Permintaan Tertulis: Bisakah Anda mengulangi kata demi kata bagian berita tentang penjualan barang bukti minyak goreng di antara "KLAIM Kepolisian Resort" dan "Pengadilan Negeri Serang.", termasuk kedua batas itu?

Kutipan Halaman:
------------------------
Tag: Pengadilan Negeri Serang

  • Sudah Dibantah Pengadilan dan Kejaksaan, Tetap Sibuk Jual Barbuk

    Sudah Dibantah Pengadilan dan Kejaksaan, Tetap Sibuk Jual Barbuk

    KLAIM Kepolisian Resort (Polres) Serang Kota maupun Kepolisian Daerah (Polda) Banten yang menyatakan bahwa penjualan barang bukti minyak goreng yang dilakukan oleh Polres Serang Kota maupun Polres Lebak merupakan kesepakatan antara penyidik Kepolisian dengan penuntut dan hakim telah dibantah. Baik oleh pihak Kejaksaan Negeri Serang maupun pihak Pengadilan Negeri Serang.

    Dua lembaga penegak hukum itu menegaskan bahwa langkah penjualan barang bukti minyak goreng oleh Polres Serang Kota merupakan inisiatif dari Kepolisian sendiri. Sedangkan pihak Kejari Serang maupun PN Serang tidak tahu menahu mengenai hal tersebut. Sebab, tahapan perkara itu masih dalam tahapan penyidikan oleh pihak Kepolisian.
------------------------
Bahan yang Disediakan:
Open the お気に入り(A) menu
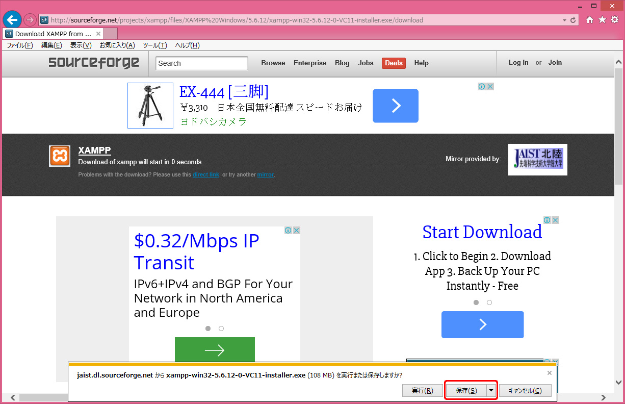The image size is (625, 404). click(x=117, y=45)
------------------------
Latihan Selesai:
KLAIM Kepolisian Resort (Polres) Serang Kota maupun Kepolisian Daerah (Polda) Banten yang menyatakan bahwa penjualan barang bukti minyak goreng yang dilakukan oleh Polres Serang Kota maupun Polres Lebak merupakan kesepakatan antara penyidik Kepolisian dengan penuntut dan hakim telah dibantah. Baik oleh pihak Kejaksaan Negeri Serang maupun pihak Pengadilan Negeri Serang.